Literary Theory in Practice: Rethinking Tynianov’s The Wax Figure

Viktoria Ivleva, Vassar College

In a letter to Viktor Shklovskii, Tynianov anticipates the future interaction of theory and literature: “Ia dumaiu, chto belletristika na istoricheskom materiale teper’ skoro vsia proidet, i budet belletristika na teorii. U nas nastupaet teoreticheskoe vremia.” [I think that belles-lettres based on historical material will soon cease to exist, and belles-lettres based on theory will take their place. An age of theory is on the way] (Iampol’skii, 1986). Indeed, Tynianov himself pioneers the application of his theoretical discoveries to literature. Many scholars admit that Tynianov employs formalistic devices in his historical prose and that his literary and scholarly works are interconnected (Berkovskii, Bliumbaum, Eikhenbaum, M. L. Gasparov, Ginzburg, Stepanov, Andrew Wachtel). Furthermore Tynianov oftentimes employs historical metaphors to describe the literary process. In his collection of articles Arkhaisty i novatory [Archaists and Innovators], he describes literary evolution in such physical and historical terms as inertia, the struggle of traditions and innovations, and the influence of old canons on emerging genres.
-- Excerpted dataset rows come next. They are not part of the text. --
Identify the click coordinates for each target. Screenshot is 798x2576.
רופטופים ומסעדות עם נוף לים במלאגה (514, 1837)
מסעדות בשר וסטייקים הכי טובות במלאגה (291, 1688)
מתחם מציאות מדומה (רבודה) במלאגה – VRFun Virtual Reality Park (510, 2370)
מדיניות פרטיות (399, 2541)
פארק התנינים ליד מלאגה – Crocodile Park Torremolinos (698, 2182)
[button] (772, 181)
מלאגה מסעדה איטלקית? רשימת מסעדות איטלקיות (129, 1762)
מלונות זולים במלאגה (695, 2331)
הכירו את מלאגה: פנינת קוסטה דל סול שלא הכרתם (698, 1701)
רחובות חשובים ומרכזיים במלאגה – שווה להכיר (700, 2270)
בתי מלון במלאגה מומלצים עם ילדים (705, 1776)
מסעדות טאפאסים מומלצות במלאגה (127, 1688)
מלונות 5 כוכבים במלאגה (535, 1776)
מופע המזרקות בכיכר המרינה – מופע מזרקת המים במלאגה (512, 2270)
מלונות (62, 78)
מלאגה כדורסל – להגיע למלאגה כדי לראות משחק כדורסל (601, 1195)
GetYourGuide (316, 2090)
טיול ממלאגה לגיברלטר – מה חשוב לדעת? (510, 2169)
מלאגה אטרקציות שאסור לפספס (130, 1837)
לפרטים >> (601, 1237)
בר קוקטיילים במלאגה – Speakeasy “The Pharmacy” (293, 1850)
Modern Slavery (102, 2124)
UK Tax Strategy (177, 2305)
In this paper I will discuss Tynianov’s The Wax Figure in light of his ideas about tradition and innovations as outlined in Arkhaisty i novatory. I will analyze the figure of Peter I as a dying canon that Rastrelli revives in the form of parody; likewise, I will interpret the interactions of various literary characters with Peter I as a struggle to free themselves from an old tradition. This collision affects various strata of life and manifests itself in different styles. The struggle between a dying canon and rising voices whose goal is to liberate themselves from the oppression of previous tradition is exemplified, on the one hand, by Peter I, and on the other hand, by Catherine I, Iaguzhinskii, Duke Izhorskii, market people, and Iakov.

The wax master Iakov and his brother, the soldier Mikhalko, can be interpreted as parts of the canon that Peter I embodies: one of these parts, personified by the soldier Mikhalko, is dying; the other one, epitomized by Iakov, emerges from the struggle with the dying tradition. I will argue that by changing from an abnormal human being into a normal one, Iakov attempts to find his place in the literary and historical process.